- _Provided information_:
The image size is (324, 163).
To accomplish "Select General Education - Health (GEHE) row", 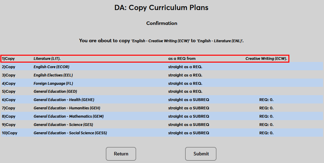I will click(62, 100).
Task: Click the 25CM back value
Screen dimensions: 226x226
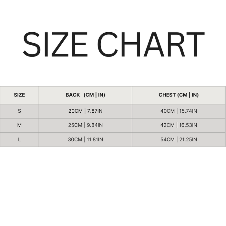Action: click(x=75, y=125)
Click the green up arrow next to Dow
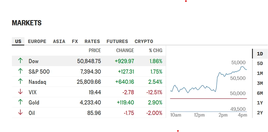 [20, 61]
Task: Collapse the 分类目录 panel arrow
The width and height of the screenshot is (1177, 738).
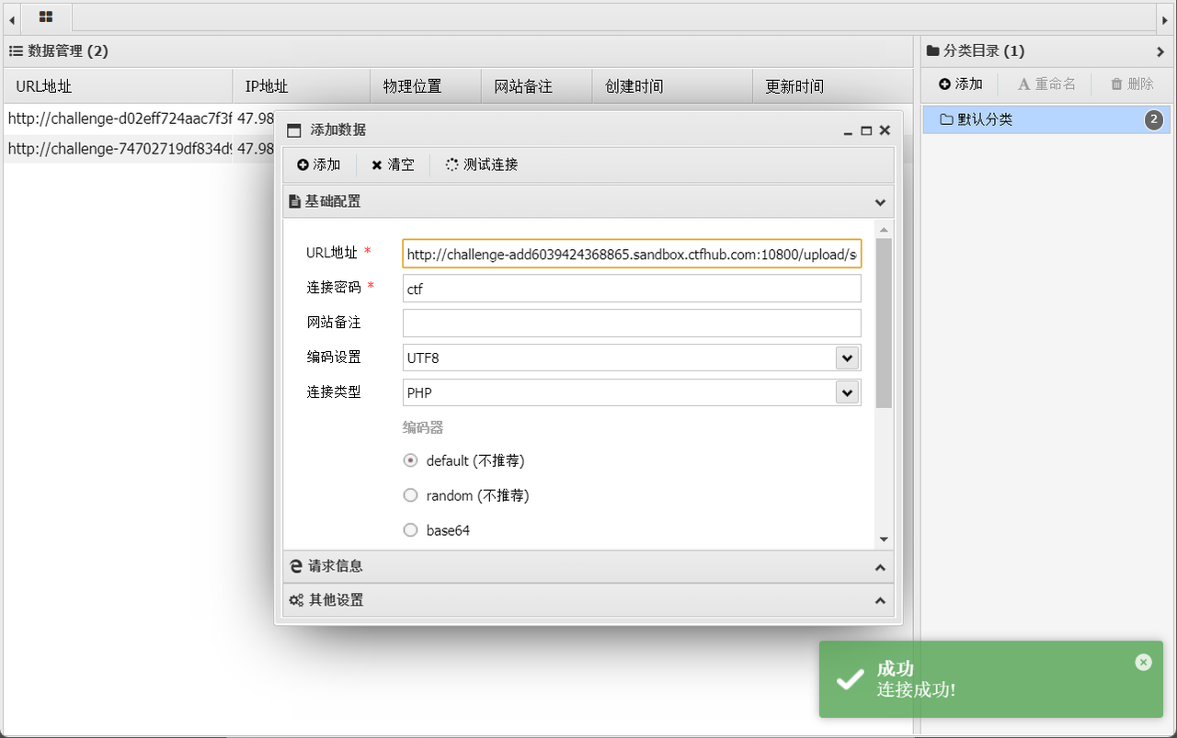Action: pos(1160,51)
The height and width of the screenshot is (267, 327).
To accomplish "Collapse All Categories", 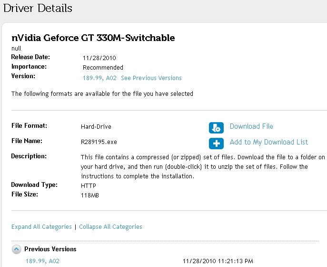I will (110, 227).

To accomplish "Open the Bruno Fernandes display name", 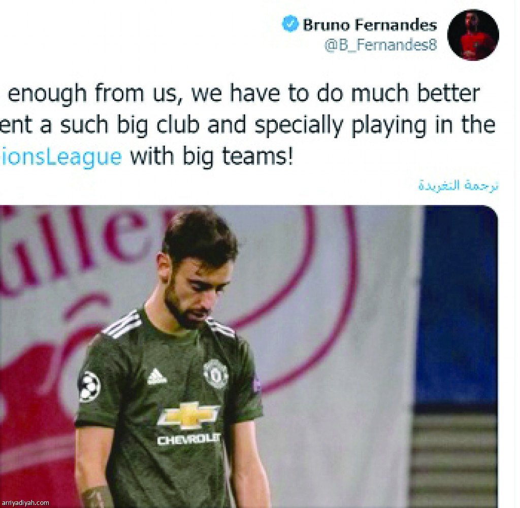I will click(x=370, y=25).
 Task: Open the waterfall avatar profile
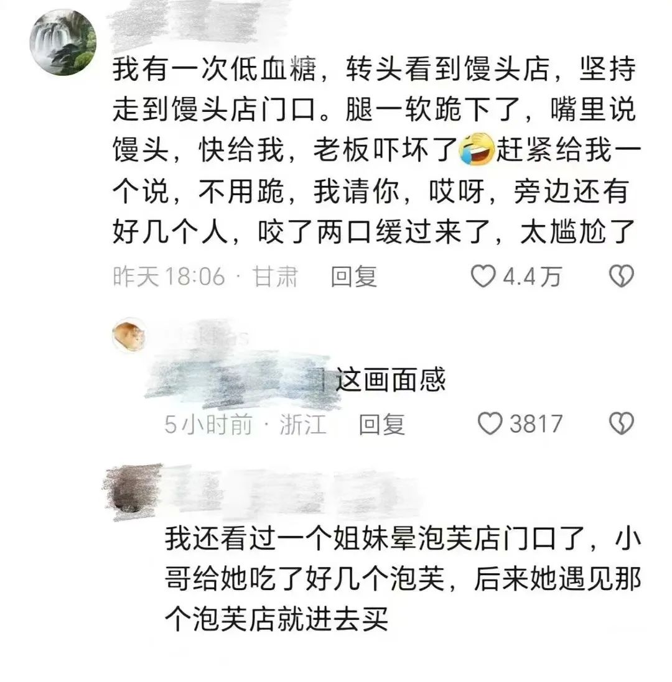[x=63, y=42]
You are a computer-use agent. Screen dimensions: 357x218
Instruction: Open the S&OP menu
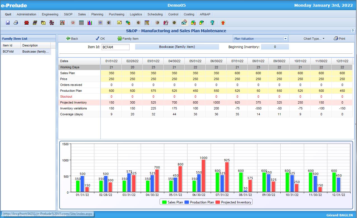tap(68, 14)
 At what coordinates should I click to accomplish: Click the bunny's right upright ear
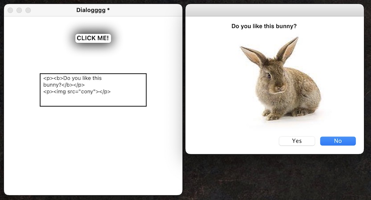[x=288, y=49]
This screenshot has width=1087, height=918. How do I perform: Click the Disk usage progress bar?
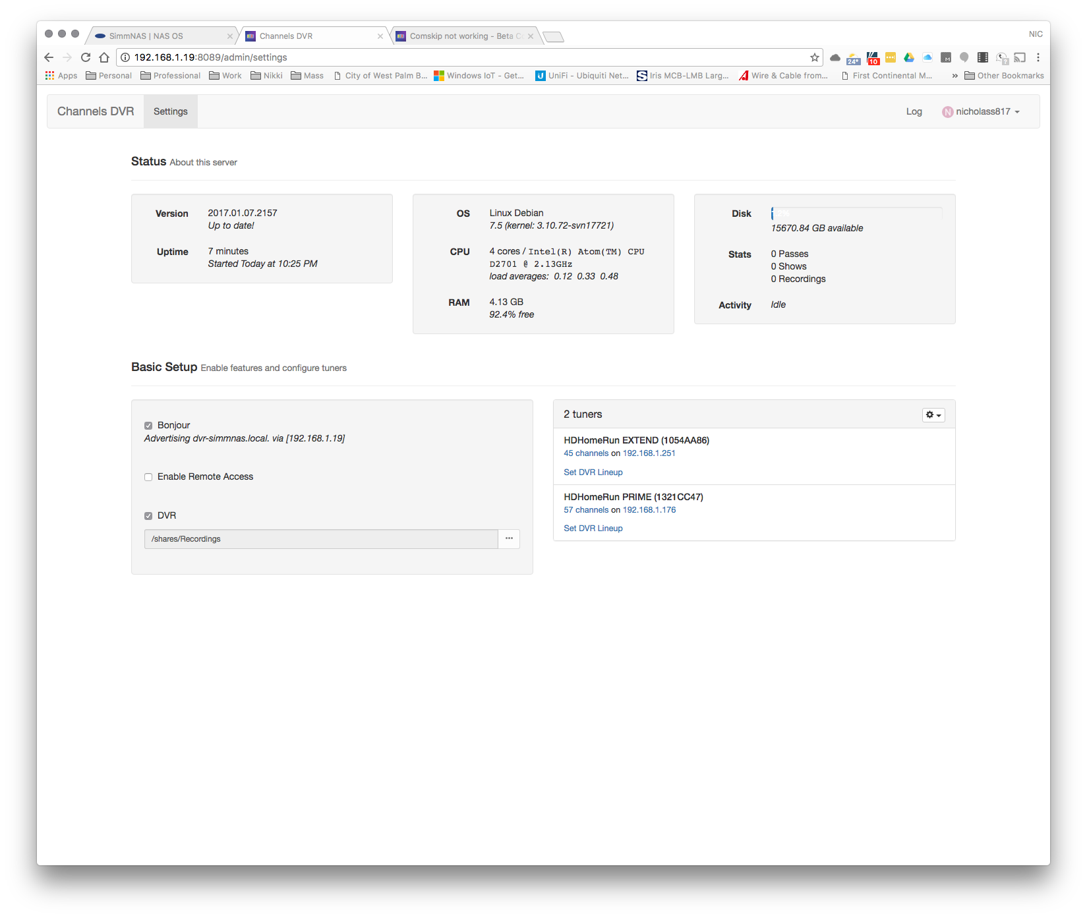click(x=856, y=214)
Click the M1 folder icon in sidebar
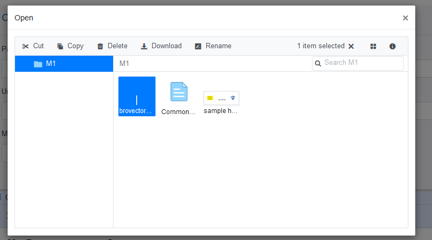This screenshot has width=432, height=240. (x=38, y=64)
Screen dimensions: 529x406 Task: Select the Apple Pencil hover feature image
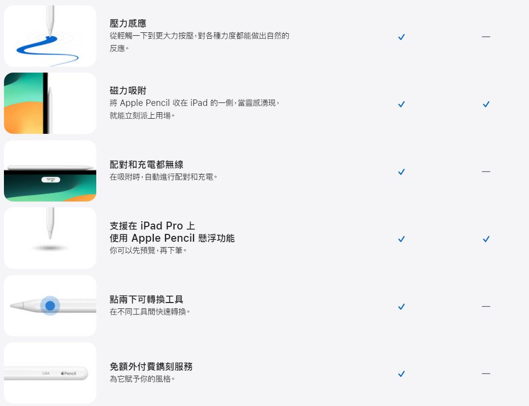coord(50,238)
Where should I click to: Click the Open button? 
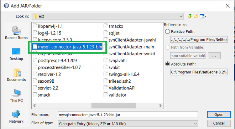tap(219, 115)
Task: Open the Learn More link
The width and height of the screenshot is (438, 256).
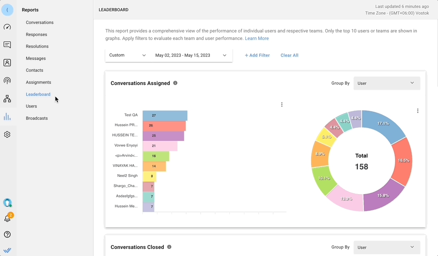Action: tap(256, 38)
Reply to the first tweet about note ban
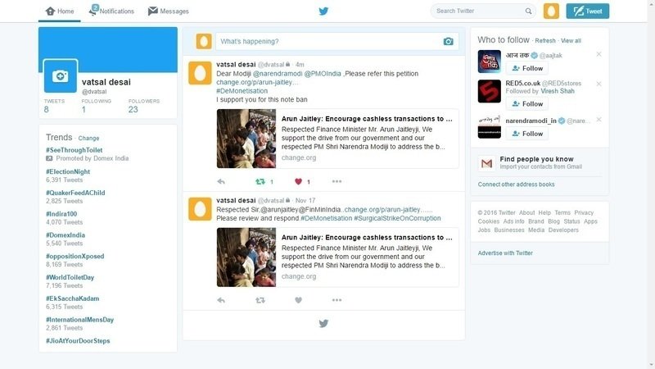This screenshot has width=655, height=369. [221, 181]
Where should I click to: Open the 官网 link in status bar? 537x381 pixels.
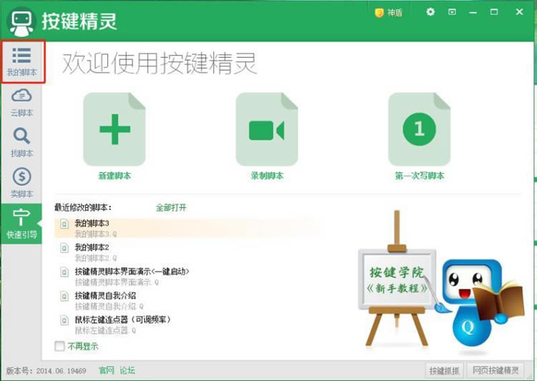(x=106, y=370)
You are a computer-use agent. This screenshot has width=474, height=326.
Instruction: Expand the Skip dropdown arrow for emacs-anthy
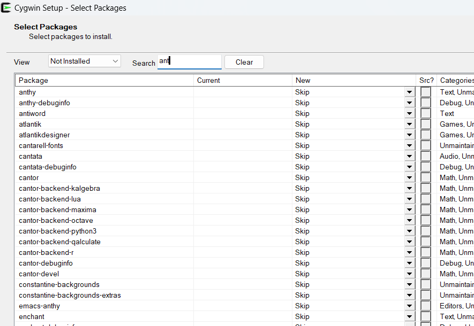pyautogui.click(x=409, y=306)
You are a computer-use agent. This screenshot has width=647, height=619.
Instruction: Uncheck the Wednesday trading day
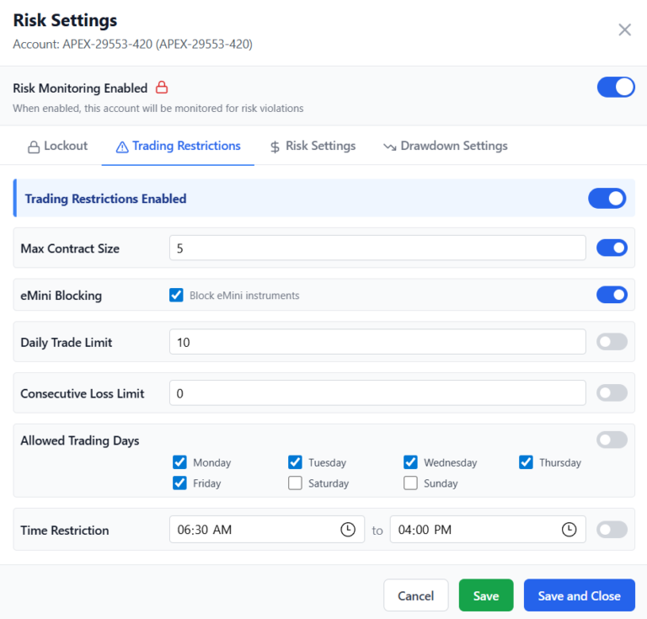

- _Assignment_: Using the records above, count every line that includes the word "computer", and state the number only.

- _Answer to this exercise_: 3